March 20, 2015 (Tony Cartalucci - NEO) - When Wired published its article, "The Plot to Free North Korea with Smuggled Episodes of 'Friends,'" it probably hoped that its impressionable, politically ignorant audience would not pick up on the underlying facts and their implications, and simply see a "cute" anecdote poking fun at the besieged East Asian country while inflating their own sense of unwarranted cultural superiority.
What they missed, of course, is the fact that the program peddled by Wired as the work of "the North Korea Strategy Center and its 46-year-old founder, Kang Chol-hwan," is in fact funded and organized instead by the US State Department.
Indeed, the North Korea Strategy Center is partnered directly with the Bureau of Democracy, Human Rights and Labor of the US Department of State, the US State Department's Radio Free Asia propaganda network, and the US State Department's National Endowment for Democracy (NED), a defacto "department of regime change" backed by Wall Street's Fortune 500, solely for the interests of Wall Street's Fortune 500.
Readers of Wired's latest, long-winded spin on US-backed sedition abroad also most likely missed the fact that if TV shows from America are considered a tool for social engineering in North Korea, they are most likely being used as a tool of social engineering in the United States as well. The degradation of American culture, the family, and weakening of local communities, versus the growing centralized dominance of corporate-financier monopolies and their increasingly draconian police and surveillance state is a direct result of this.

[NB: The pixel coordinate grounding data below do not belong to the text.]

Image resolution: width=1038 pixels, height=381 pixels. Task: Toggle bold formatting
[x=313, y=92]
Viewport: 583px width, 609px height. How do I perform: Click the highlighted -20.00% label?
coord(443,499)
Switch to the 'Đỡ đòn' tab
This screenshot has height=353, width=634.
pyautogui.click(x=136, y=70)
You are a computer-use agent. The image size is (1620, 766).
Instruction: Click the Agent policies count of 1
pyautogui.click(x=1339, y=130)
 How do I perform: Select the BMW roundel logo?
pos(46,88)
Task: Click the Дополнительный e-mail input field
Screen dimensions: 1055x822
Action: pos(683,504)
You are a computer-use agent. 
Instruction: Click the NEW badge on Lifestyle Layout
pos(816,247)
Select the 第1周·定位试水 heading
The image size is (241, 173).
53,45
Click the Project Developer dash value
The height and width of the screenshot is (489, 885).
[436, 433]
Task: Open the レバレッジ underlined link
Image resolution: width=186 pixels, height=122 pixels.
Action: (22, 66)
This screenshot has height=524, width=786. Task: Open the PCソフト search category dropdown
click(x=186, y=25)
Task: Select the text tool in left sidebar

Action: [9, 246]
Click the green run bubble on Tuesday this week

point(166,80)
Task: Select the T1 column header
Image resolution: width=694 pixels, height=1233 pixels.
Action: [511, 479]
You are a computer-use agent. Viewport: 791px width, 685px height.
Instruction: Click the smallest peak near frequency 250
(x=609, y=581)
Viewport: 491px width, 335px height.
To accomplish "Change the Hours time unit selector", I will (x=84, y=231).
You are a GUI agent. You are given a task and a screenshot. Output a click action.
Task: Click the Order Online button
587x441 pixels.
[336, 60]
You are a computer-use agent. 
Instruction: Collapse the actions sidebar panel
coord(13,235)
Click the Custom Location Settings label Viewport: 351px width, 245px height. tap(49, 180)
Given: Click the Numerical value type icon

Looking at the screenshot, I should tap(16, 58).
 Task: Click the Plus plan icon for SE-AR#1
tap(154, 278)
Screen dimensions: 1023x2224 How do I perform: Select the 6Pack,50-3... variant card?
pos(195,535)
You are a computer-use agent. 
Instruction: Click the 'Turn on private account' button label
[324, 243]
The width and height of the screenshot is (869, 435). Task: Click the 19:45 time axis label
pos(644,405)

Wired would admit in their article that:
Indeed, convincing a population to be self-absorbed moral and social degenerates is "mind-altering," however it has little or nothing to do with the pursuit of freedom. The weakness sown amongst populations encouraged to break up first their families, then their local communities, is tantamount to a domestic military campaign of sociopolitical "divide and conquer." Local communities that are incapable of organizing themselves, because individuals themselves are incapable of building families, reduces the potential of competitors rising up and challenging the status quo established by Wall Street and Washington.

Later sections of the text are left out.